Where's our herbal allies?
Where's the weeds?
Where's all the pretty flowers that are about to bloom this spring… that I usually post about?
The enchanting song birds?
They’re in between all the microbes to celestial stars, they are.
They’re in between the droughts, fires, food shortages to global changes, they are.
They’re in between all this and the species about to go extinct.
The arrival of The Root Cellar, in many ways, has shifted my perspectives. Very unexpectedly. First of all, I did not name it. One of us at Plant Pioneers did. Kim Kirby Salisbury woke up one morning down at her Floridian home and heard or dreamed those words for this place. Since that naming, over time, the sense of this below ground place has had an alchemical feel where future can be intermingled and considered together.
There's a different set of species [microbes] down here brewing, arising and mingling some of their original intelligence that I and others who visit have been showered with. This brewing, arising and mingling of our voices have now been happening … for a few months … by proxy. It just happened. Since tending to this below ground place, at least I can say for myself that I am seeing another set of things. The dark side. Not talking about good bad here. No no no. Just the whole of things.
So what is right here, for me anyway, is that I'm not in denial. Don’t want to be. Never did. That dark that I see that is in me, is in all of us too. Seeing the fears it provokes and staying with it is all I can do right now until it transforms and directs us to the next steps.

## Listed entries

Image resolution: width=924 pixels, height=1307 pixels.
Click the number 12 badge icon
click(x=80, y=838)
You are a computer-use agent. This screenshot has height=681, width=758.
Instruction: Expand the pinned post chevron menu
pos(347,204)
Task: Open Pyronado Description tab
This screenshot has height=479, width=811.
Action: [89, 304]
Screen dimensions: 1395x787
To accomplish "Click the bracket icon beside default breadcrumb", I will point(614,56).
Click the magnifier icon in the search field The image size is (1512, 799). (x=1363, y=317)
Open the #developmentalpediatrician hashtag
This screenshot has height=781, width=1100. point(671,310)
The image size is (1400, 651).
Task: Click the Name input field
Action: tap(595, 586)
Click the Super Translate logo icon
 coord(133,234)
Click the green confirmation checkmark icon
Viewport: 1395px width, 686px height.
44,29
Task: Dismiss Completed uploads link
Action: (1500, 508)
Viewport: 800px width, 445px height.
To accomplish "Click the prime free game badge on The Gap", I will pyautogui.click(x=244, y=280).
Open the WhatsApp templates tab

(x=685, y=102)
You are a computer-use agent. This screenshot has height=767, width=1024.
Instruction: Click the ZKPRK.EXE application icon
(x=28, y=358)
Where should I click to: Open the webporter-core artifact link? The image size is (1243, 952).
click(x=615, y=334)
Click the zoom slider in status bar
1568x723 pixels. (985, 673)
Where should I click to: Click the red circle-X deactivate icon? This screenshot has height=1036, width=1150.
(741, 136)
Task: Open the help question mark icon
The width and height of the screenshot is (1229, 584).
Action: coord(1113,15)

## Directions for this task
Rewrite the passage from "Where's all the" up to and including "stars, they are.", changing "flowers" to "blossoms". Work from the passage alone and set the lines aside.

## Response to the exercise
Where's all the pretty blossoms that are about to bloom this spring… that I usually post about?
The enchanting song birds?
They’re in between all the microbes to celestial stars, they are.